How Government “Works”
P. Schultz
March 30, 2013
The
following, which is meant to illustrate government “works,” is based up a book
by Jonathon Schell, entitled The Time of
Illusion.
On November
3, 1969, President Richard Nixon gives a nationalizing televised address on,
primarily, the Vietnam war. In that speech, using language and arguments that
would easily justify sending more troops to Nam, Nixon announces that he is
withdrawing some 30,000 troops from that country. Also, however, Nixon uses the
speech to take on those who are opposed to the war, saying that there are
those, a minority of Americans, who are trying to subvert majority rule and the
Constitution to impose their will on the American people. After appealing to
those he called “the silent majority,” Nixon also says, “North Vietnam cannot
defeat or humiliate the United States. Only Americans can do that.”
As Schell
notes, as a result of this logic the primary front for the Vietnam was to be at
home and the secondary front was to be in Nam. And “Now, in the eyes of the
President, the war was a domestic struggle with some serious international
consequences. Thereafter, the Vietnam war would be waged in the United States.”
[pp. 65-66] Of course, Schell is correct as the “war” being waged is one to
preserve the status quo.
To
demonstrate his own acumen and popularity, Nixon “had set in motion an
elaborate hidden machine for manufacturing the appearance of public enthusiasm
for himself….he had sent himself rigged telegrams and letters of support. Then
he had put the telegrams and letters on display before the public that had
supposedly sent them. Then he had arranged to have the Vice President [Agnew]
praise him effusively.” [p. 70]
With regard
to the latter event, Vice President Agnew gave an address on November 13th
in which he had argued that the President’s address, which Nixon had “spent
weeks in preparation of,” had been subjected “to instant analysis and querulous
criticism…by a small band of network commentators and self-appointed analysts”
who were hostile to the president’s remarks.

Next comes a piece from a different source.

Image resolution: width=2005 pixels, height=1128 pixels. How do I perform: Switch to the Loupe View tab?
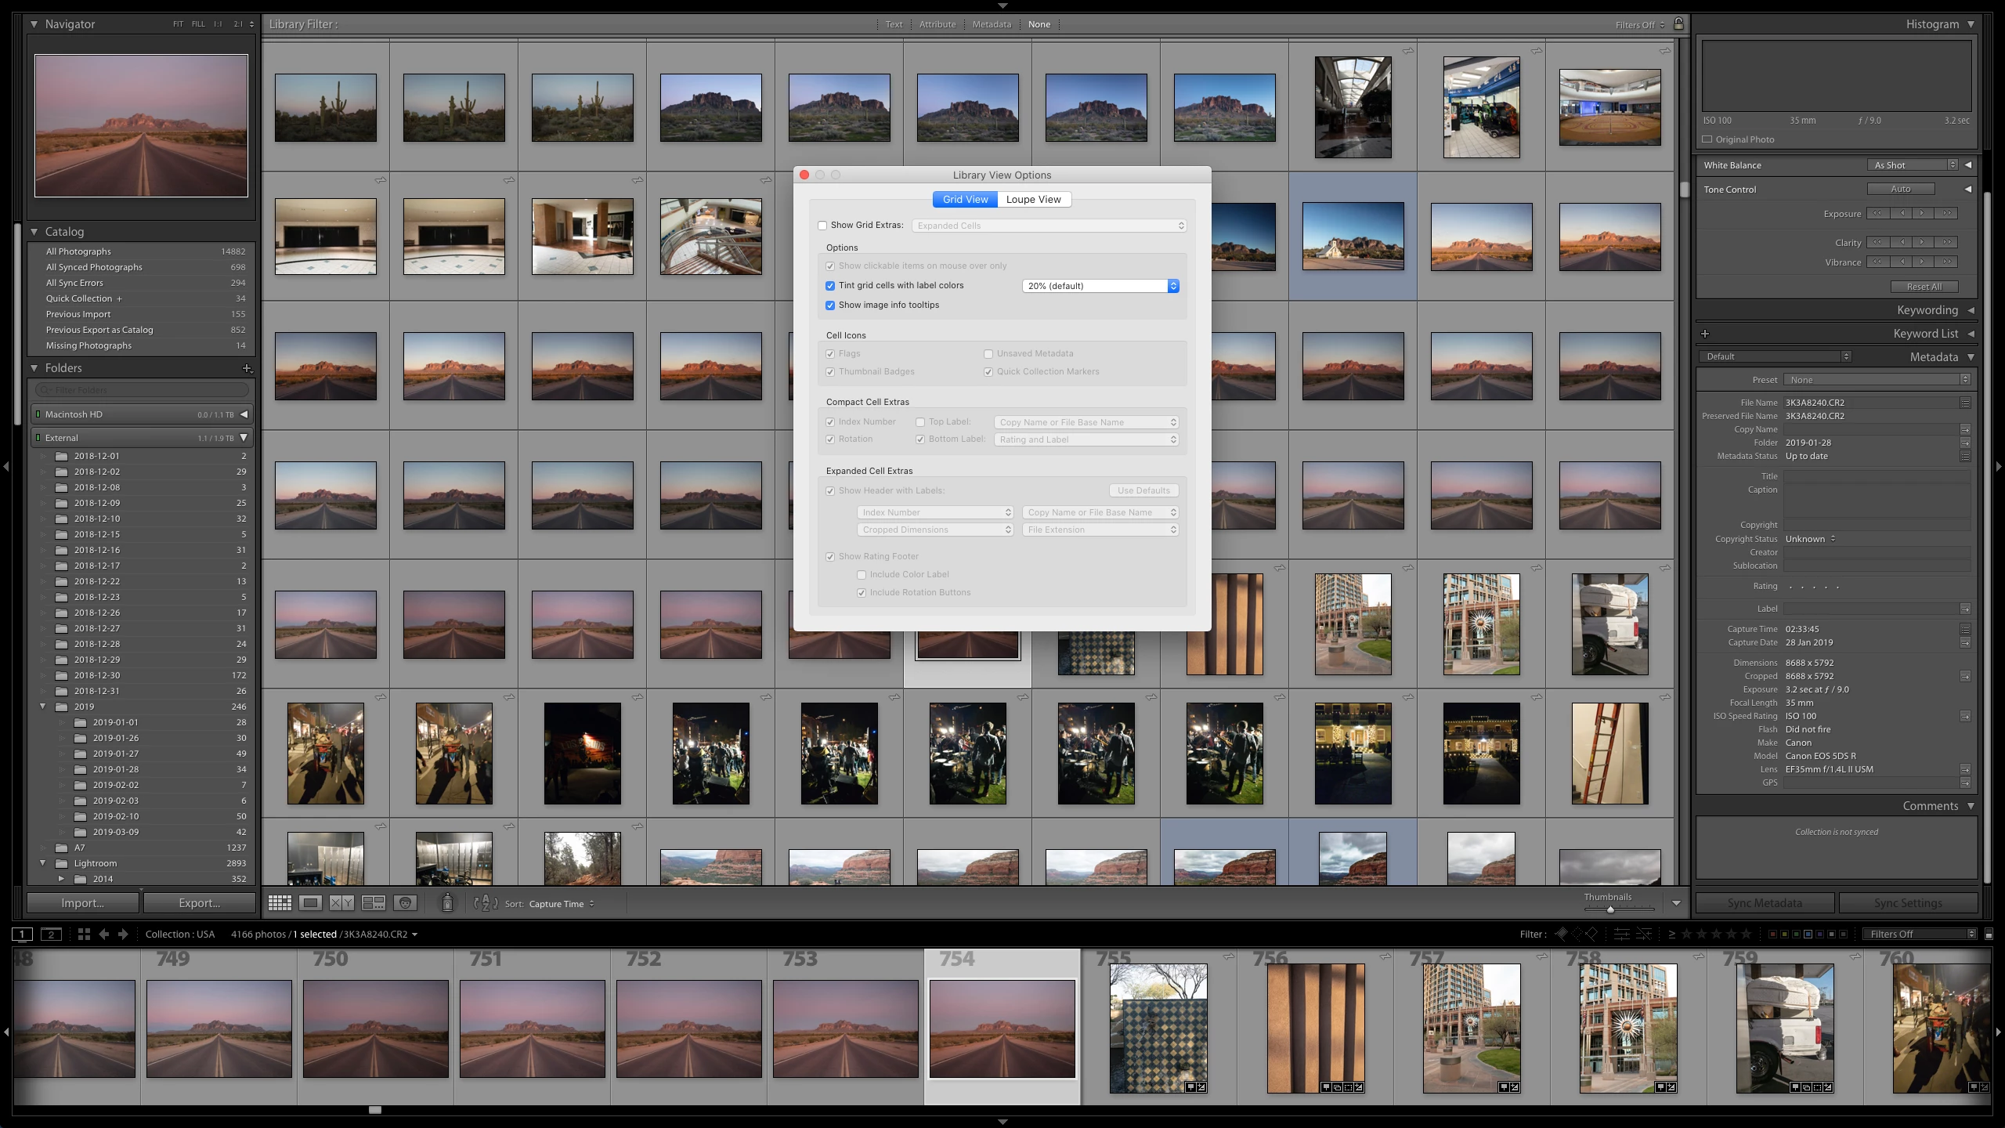[x=1033, y=200]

As Schell remarks, “The Vice President
was calling outright for an end to criticism of the President on the most
controversial issue facing the nation.” [p. 68] And, of course, Agnew appealed
to the people to write to the networks in protest, which they did or seemed to
do anyway.
The media,
perhaps not surprisingly and with very few exceptions, took the bait and
“plunged into self-examination,” focusing not on the impropriety of Agnew’s
attack on the president’s critics or on presidential criticism generally but
rather on examining such phrases as “instant analysis” or “querulous
criticism.” As Schell says, “the networks almost seemed to welcome the
opportunity to rethink their coverage of the Nixon Administration.” [p. 68]
And, of course, Republican politicians chimed in with support for Agnew and a
defense of the president, with George Romney, for example, saying that Agnew
was the “champion of the old culture that values historic and democratic principles.”

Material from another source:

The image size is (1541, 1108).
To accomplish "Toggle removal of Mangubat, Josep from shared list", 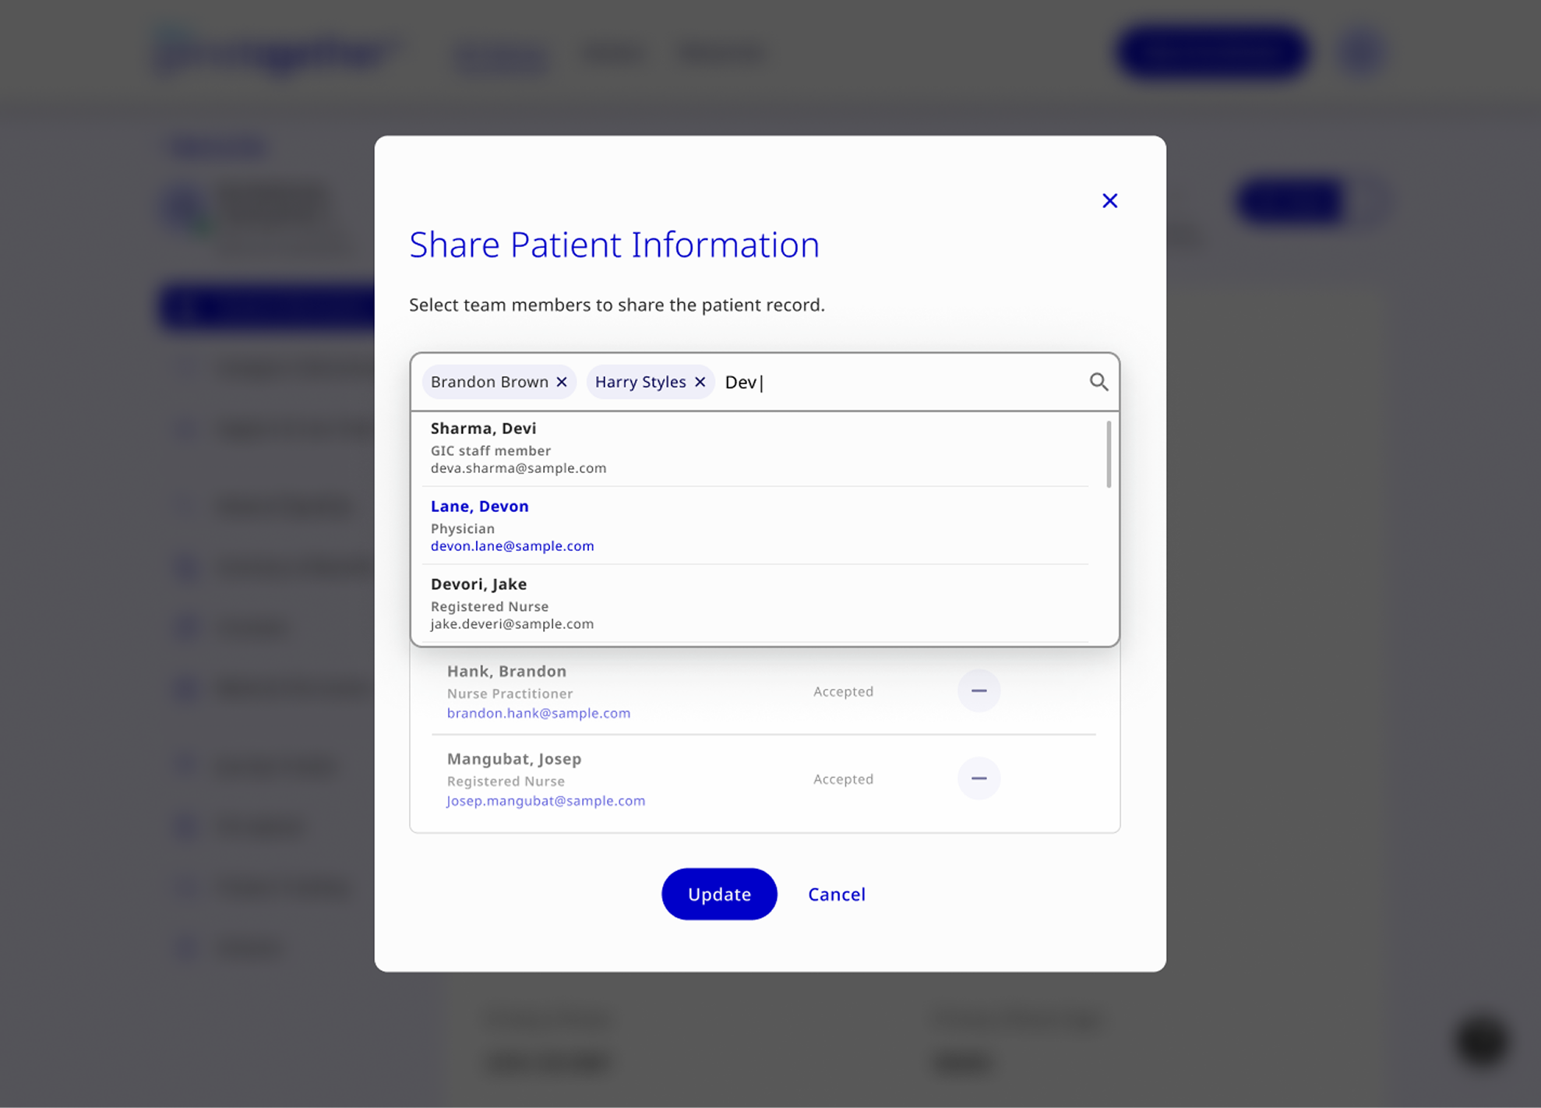I will pos(979,778).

Of the few angry remarks directed at Agnew, Averill Harriman said that Agnew’s
speech “smacked of a totalitarianism….” [p. 68] Of course, as Harriman had been
criticized by name in Agnew’s speech, his anger could be and was dismissed at
personal pique.
So, there
was an obviously orchestrated “presidential offensive,” which was not labeled
as such in all but a very few analyses of these events. And these events were
entirely staged, let us say from start to finish, with the president becoming,
as Schell puts it, “his own most ardent and prolific supporter,” insofar as
Nixon was responsible for Agnew’s address praising Nixon and insofar as “The
President had set in motion an elaborate hidden machine for manufacturing the
appearance of public enthusiasm for himself” by “rigging telegrams and letters
of support.” [p. 70]
It is easy
to see why so many are willing criticize those who are, allegedly, guilty of
endorsing what are called “conspiracy theories” involving our government. It is
because, at bottom, it is all too clear at times that more than often than not,
our government does engage in conspiracies. To be sure, these conspiracies
might not be the complicated, intricate manipulations that capture the
imagination, such as staging moon landings or blowing up buildings. But,
nonetheless, as this illustration makes clear, our officials are adept at and
government is so constructed that conspiracies are commonplace and remain, even
to those thought astute in these matters, invisible.